Taliesin

2 mi. S of Spring Green on WI 23, Spring Green, Wisconsin. County/parish: Iowa.

Added to the National Register of Historic Places April 14, 1973. NRIS 73000081.

5 contributing buildings. 1 contributing site. 3 contributing structures.

From Wikipedia:

Taliesin (studio)

Taliesin ( tal-ee-ESS-in; sometimes known as Taliesin East, Taliesin Spring Green, or Taliesin North after 1937) is a house-studio complex located 2.5 miles (4.0 km) south of the village of Spring Green, Wisconsin, United States. Developed and occupied by American architect Frank Lloyd Wright, the 600-acre (240 ha) estate is an exemplar of the Prairie School of architecture. Wright began developing the estate in 1911 on land that previously belonged to his maternal family.

Wright designed the main Taliesin home and studio with his mistress, Mamah Borthwick, after leaving his first wife, and home and studio in Oak Park, Illinois. The design of the original building was consistent with the design principles of the Prairie School, emulating the flatness of the plains and the natural limestone outcroppings of Wisconsin's Driftless Area. The structure (which included agricultural and studio wings) was completed in 1911. The name Taliesin, meaning "shining brow" in Welsh, was initially used for the first building, which was built on and into the brow of a hill; it was later extended to the entire estate.

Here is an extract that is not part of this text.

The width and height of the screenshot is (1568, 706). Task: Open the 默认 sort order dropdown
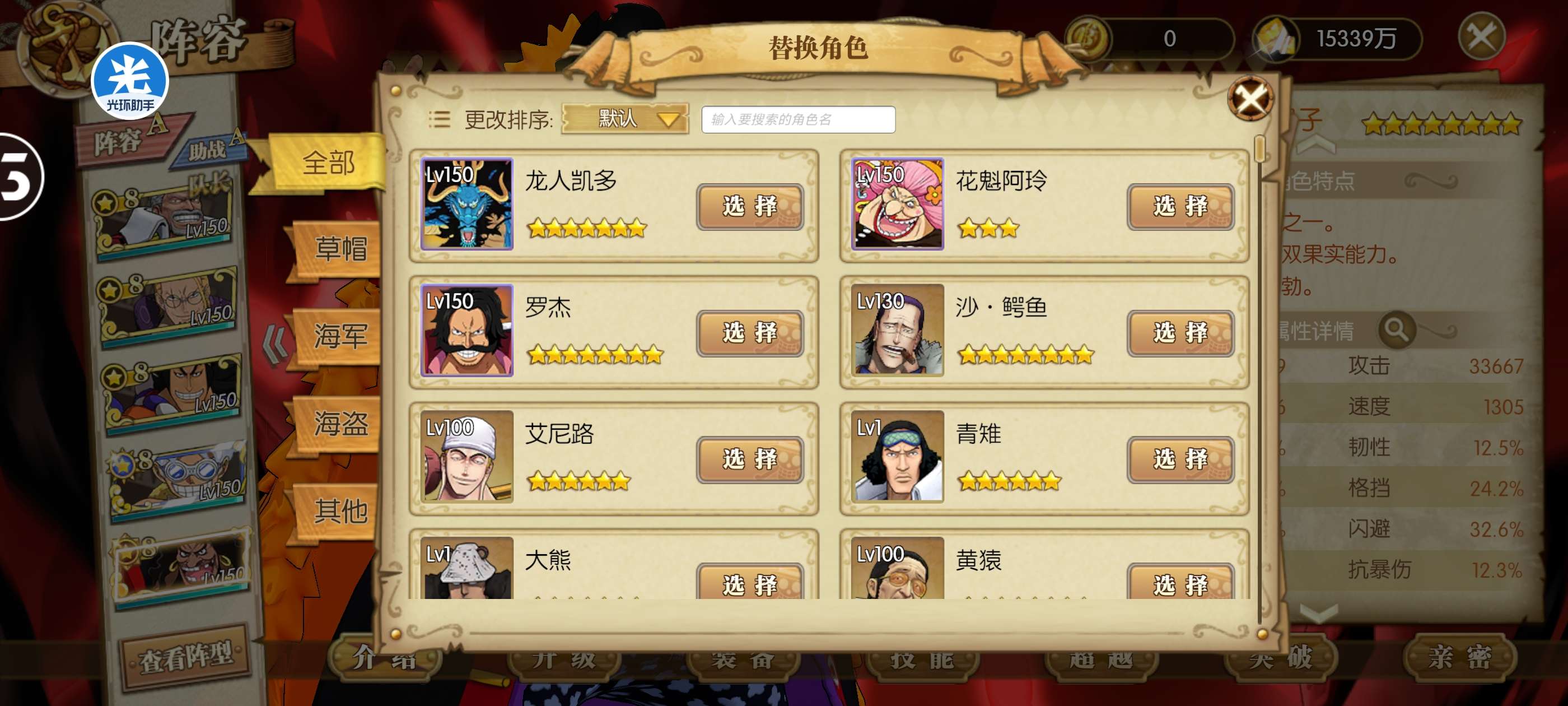pos(625,119)
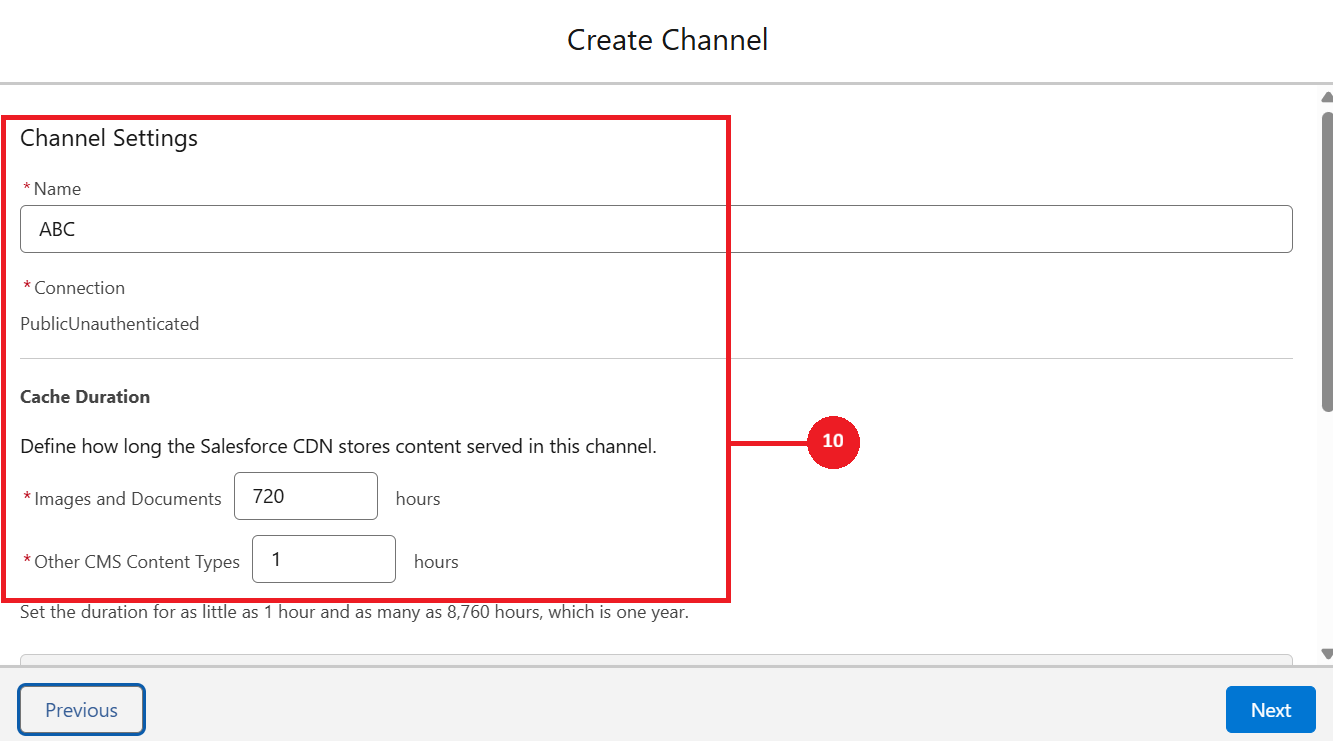Click the Images and Documents label
Screen dimensions: 1333x741
(127, 499)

Over the course of Wright's occupancy, two major fires led to significant alterations; these three stages are referred to as Taliesin I, II, and III. In 1914, after a disturbed employee set fire to the living quarters and murdered Borthwick and six others, Wright rebuilt the Taliesin residential wing, but he used the second estate only sparingly, returning there in 1922 following the completion of the Imperial Hotel, Tokyo. An electrical fire gutted Taliesin II's living quarters in April 1925, and he rebuilt it later that year. Wright lost the house to foreclosure in 1927 but was able to reacquire it the next year, with financial help from friends. In 1932, he established a fellowship for architectural students at the estate. Taliesin III was Wright's home for the rest of his life, although he began to spend the winters at Taliesin West in Scottsdale, Arizona, upon its completion in 1937. Many of Wright's acclaimed buildings were designed at Taliesin, including Fallingwater, the Jacobs I house, the Johnson Wax Headquarters, and the Solomon R. Guggenheim Museum. Wright, who was also an avid collector of Asian art, used Taliesin as a storehouse and private museum.

Wright left Taliesin and the 600-acre Taliesin Estate to the Frank Lloyd Wright Foundation (founded by him and his third wife in 1940) upon his death in 1959. This organization oversaw renovations to the estate until 1990, when a nonprofit organization known as Taliesin Preservation Inc. (TPI) took over responsibility. During the 1990s and 2000s, TPI renovated the estate to repair deterioration that took place over the years. As of 2023, more than 25,000 people visit Taliesin each year. The Taliesin estate was designated a National Historic Landmark in 1976, and it was listed as a World Heritage Site in 2019 as part of a group of eight listings known as "The 20th-Century Architecture of Frank Lloyd Wright".